- _TASK DETAILS_: Each entry in the listing must be set down again word for word.

- _INPUT_:
● ● ●

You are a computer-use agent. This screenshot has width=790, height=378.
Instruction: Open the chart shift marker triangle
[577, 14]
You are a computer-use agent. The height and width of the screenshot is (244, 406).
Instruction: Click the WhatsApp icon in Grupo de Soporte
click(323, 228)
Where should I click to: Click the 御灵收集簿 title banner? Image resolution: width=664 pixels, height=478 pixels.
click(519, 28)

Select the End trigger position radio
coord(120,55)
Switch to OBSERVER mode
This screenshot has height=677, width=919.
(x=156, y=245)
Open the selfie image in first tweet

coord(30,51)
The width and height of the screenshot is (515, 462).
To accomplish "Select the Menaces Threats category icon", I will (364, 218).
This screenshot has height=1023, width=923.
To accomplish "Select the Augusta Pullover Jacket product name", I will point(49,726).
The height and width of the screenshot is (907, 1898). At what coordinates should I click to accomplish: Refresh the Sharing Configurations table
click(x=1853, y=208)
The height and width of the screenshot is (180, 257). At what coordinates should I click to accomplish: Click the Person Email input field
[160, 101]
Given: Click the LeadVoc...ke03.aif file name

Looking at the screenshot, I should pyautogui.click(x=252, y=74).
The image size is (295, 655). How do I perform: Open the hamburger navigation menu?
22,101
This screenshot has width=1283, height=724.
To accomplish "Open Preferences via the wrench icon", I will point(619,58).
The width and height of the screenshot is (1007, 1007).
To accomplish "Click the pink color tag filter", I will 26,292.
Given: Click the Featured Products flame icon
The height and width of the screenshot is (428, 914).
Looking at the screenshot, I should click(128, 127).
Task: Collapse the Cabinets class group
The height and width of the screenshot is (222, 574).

● ● ●

- _SOLVED EXERCISE_:
You are a computer-use agent. This screenshot has width=790, height=378.
Instruction: Open the chart shift marker triangle
[577, 14]
You are a computer-use agent. The height and width of the screenshot is (244, 406).
Instruction: Click the WhatsApp icon in Grupo de Soporte
click(323, 228)
Where should I click to: Click the 御灵收集簿 title banner? Image resolution: width=664 pixels, height=478 pixels.
click(519, 28)

Select the End trigger position radio
coord(120,55)
Switch to OBSERVER mode
This screenshot has height=677, width=919.
(x=156, y=245)
Open the selfie image in first tweet

coord(30,51)
The width and height of the screenshot is (515, 462).
To accomplish "Select the Menaces Threats category icon", I will (364, 218).
This screenshot has height=1023, width=923.
To accomplish "Select the Augusta Pullover Jacket product name", I will point(49,726).
The height and width of the screenshot is (907, 1898). At what coordinates should I click to accomplish: Refresh the Sharing Configurations table
click(x=1853, y=208)
The height and width of the screenshot is (180, 257). At what coordinates should I click to accomplish: Click the Person Email input field
[160, 101]
Given: Click the LeadVoc...ke03.aif file name

Looking at the screenshot, I should pyautogui.click(x=252, y=74).
The image size is (295, 655). How do I perform: Open the hamburger navigation menu?
22,101
This screenshot has width=1283, height=724.
To accomplish "Open Preferences via the wrench icon", I will point(619,58).
The width and height of the screenshot is (1007, 1007).
To accomplish "Click the pink color tag filter", I will 26,292.
Given: Click the Featured Products flame icon
The height and width of the screenshot is (428, 914).
Looking at the screenshot, I should click(128, 127).
Task: Collapse the Cabinets class group
The height and width of the screenshot is (222, 574).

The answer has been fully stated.